**GOAL OF THE EXERCISE:** Line by line, transcribe the records exactly.

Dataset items
------------------------------------
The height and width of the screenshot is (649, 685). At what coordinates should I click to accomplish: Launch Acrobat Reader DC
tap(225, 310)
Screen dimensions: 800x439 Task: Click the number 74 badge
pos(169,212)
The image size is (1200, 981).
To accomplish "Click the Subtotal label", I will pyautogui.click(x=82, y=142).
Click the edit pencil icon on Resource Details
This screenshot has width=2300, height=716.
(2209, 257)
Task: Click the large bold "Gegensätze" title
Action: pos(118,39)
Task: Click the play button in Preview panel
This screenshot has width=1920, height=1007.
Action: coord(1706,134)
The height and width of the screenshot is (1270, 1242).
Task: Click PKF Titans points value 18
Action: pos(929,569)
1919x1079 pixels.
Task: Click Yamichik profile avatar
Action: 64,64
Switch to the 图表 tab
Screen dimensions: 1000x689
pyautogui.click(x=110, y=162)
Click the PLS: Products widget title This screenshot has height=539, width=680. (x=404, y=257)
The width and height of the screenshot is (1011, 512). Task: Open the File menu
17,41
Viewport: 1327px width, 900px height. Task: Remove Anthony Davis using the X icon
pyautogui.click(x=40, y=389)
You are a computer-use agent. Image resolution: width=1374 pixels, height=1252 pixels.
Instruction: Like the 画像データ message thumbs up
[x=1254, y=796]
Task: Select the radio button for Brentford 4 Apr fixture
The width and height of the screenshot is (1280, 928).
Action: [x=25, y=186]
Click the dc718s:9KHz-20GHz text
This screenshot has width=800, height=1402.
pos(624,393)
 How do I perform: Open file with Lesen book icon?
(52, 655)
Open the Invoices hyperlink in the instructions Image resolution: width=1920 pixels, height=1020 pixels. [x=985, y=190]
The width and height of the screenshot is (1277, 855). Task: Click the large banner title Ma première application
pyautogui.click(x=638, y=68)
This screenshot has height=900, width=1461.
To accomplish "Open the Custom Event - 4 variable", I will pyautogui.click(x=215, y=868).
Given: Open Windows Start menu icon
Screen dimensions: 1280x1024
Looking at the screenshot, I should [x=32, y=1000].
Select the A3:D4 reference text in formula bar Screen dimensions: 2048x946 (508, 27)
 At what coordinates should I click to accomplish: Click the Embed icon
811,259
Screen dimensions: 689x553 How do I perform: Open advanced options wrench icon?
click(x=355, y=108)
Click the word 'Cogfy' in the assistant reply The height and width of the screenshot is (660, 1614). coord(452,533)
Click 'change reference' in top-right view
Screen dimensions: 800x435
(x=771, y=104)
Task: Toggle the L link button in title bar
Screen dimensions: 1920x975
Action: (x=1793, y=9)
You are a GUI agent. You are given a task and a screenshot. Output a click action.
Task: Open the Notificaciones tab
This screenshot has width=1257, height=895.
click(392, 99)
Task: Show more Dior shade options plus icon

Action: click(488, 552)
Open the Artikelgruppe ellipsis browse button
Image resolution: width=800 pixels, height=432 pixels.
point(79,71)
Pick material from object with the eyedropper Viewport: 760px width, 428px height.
------------------------------------
**WRITTEN RESPONSE:**
The height and width of the screenshot is (649, 685). At what coordinates should I click to accomplish: Launch Acrobat Reader DC
tap(225, 310)
Screen dimensions: 800x439 Task: Click the number 74 badge
pos(169,212)
The image size is (1200, 981).
To accomplish "Click the Subtotal label", I will pyautogui.click(x=82, y=142).
Click the edit pencil icon on Resource Details
This screenshot has width=2300, height=716.
(2209, 257)
Task: Click the large bold "Gegensätze" title
Action: pos(118,39)
Task: Click the play button in Preview panel
This screenshot has width=1920, height=1007.
Action: coord(1706,134)
The height and width of the screenshot is (1270, 1242).
Task: Click PKF Titans points value 18
Action: pos(929,569)
1919x1079 pixels.
Task: Click Yamichik profile avatar
Action: 64,64
Switch to the 图表 tab
Screen dimensions: 1000x689
pyautogui.click(x=110, y=162)
Click the PLS: Products widget title This screenshot has height=539, width=680. (x=404, y=257)
The width and height of the screenshot is (1011, 512). Task: Open the File menu
17,41
Viewport: 1327px width, 900px height. Task: Remove Anthony Davis using the X icon
pyautogui.click(x=40, y=389)
You are a computer-use agent. Image resolution: width=1374 pixels, height=1252 pixels.
Instruction: Like the 画像データ message thumbs up
[x=1254, y=796]
Task: Select the radio button for Brentford 4 Apr fixture
The width and height of the screenshot is (1280, 928).
Action: [x=25, y=186]
Click the dc718s:9KHz-20GHz text
This screenshot has width=800, height=1402.
pos(624,393)
 How do I perform: Open file with Lesen book icon?
(52, 655)
Open the Invoices hyperlink in the instructions Image resolution: width=1920 pixels, height=1020 pixels. [x=985, y=190]
The width and height of the screenshot is (1277, 855). Task: Click the large banner title Ma première application
pyautogui.click(x=638, y=68)
This screenshot has height=900, width=1461.
To accomplish "Open the Custom Event - 4 variable", I will pyautogui.click(x=215, y=868).
Given: Open Windows Start menu icon
Screen dimensions: 1280x1024
Looking at the screenshot, I should [x=32, y=1000].
Select the A3:D4 reference text in formula bar Screen dimensions: 2048x946 (508, 27)
 At what coordinates should I click to accomplish: Click the Embed icon
811,259
Screen dimensions: 689x553 How do I perform: Open advanced options wrench icon?
click(x=355, y=108)
Click the word 'Cogfy' in the assistant reply The height and width of the screenshot is (660, 1614). coord(452,533)
Click 'change reference' in top-right view
Screen dimensions: 800x435
(x=771, y=104)
Task: Toggle the L link button in title bar
Screen dimensions: 1920x975
Action: (x=1793, y=9)
You are a GUI agent. You are given a task and a screenshot. Output a click action.
Task: Open the Notificaciones tab
This screenshot has width=1257, height=895.
click(392, 99)
Task: Show more Dior shade options plus icon

Action: click(488, 552)
Open the Artikelgruppe ellipsis browse button
Image resolution: width=800 pixels, height=432 pixels.
point(79,71)
Pick material from object with the eyedropper Viewport: 760px width, 428px height.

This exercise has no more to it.